Alles fließt

Kanaldeckel

Arno Kappe • Kanaldeckel

Warten auf Enzo

Ich war pünktlich an der Ablagestelle, ein tiefer, gefliester Hauseingang, auf der einen Seite Altpapier, auf der anderen in Folie eingeknotete Zeitungsstapel, wie Strohballen gestapelt. Enzo fehlte. Das Licht, das ich angeschaltet hatte, ging nach einer Minute wieder aus. Ich kämpfte gegen die Müdigkeit.

Um diese Uhrzeit auf jemanden zu warten geht eigentlich nicht. Vielleicht, wenn man bei der Polizei arbeitet oder jemanden umbringen will. Es war schweinekalt, und ich war ein bisschen aufgeregt, weil ich Enzo ewig nicht gesehen hatte und früher mal in ihn verliebt war.
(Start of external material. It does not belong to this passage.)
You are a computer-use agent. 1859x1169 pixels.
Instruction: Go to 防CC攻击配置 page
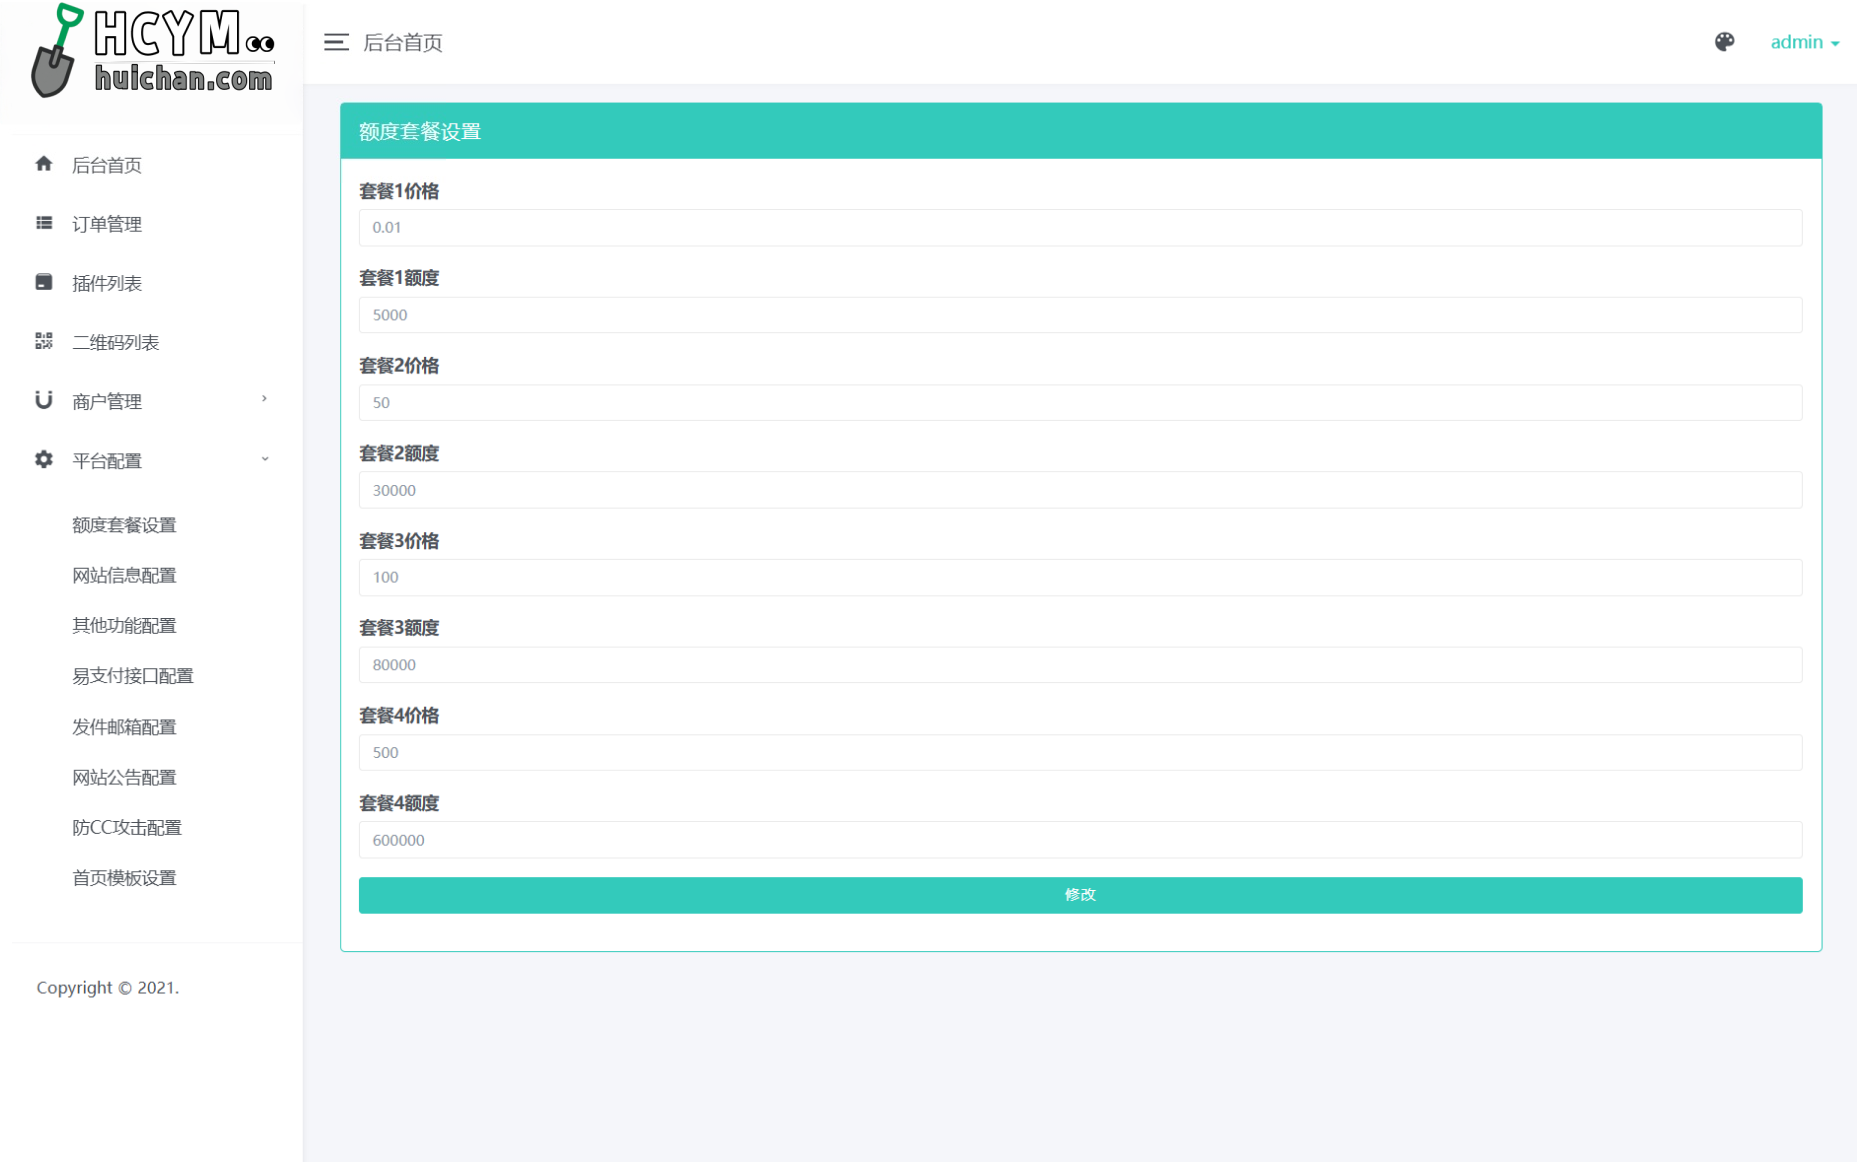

Nachdem ich mir zehn Minuten die Beine vertreten und mich dabei für alles mögliche geschämt hatte, einschließlich der Unfähigkeit, einen besser bezahlten Job zu finden, bog aus der Sallstraße ein Fahrradfahrer mit leerem Anhänger ein, der bei jeder Unebenheit in der Halterung rumpelte. Die Anwohner müssen dieses Geräusch über Jahre in den gegen Morgen dünner werdenden Schlaf eingebaut haben, dachte ich, während mein Kollege sich lichtlos näherte, die stillen Rumpelträume warteten wahrscheinlich schon auf eine Vertonung, und umgekehrt, wenn Enzo mal nicht kam, würden sie vermutlich aufwachen von der ungewohnten Stille.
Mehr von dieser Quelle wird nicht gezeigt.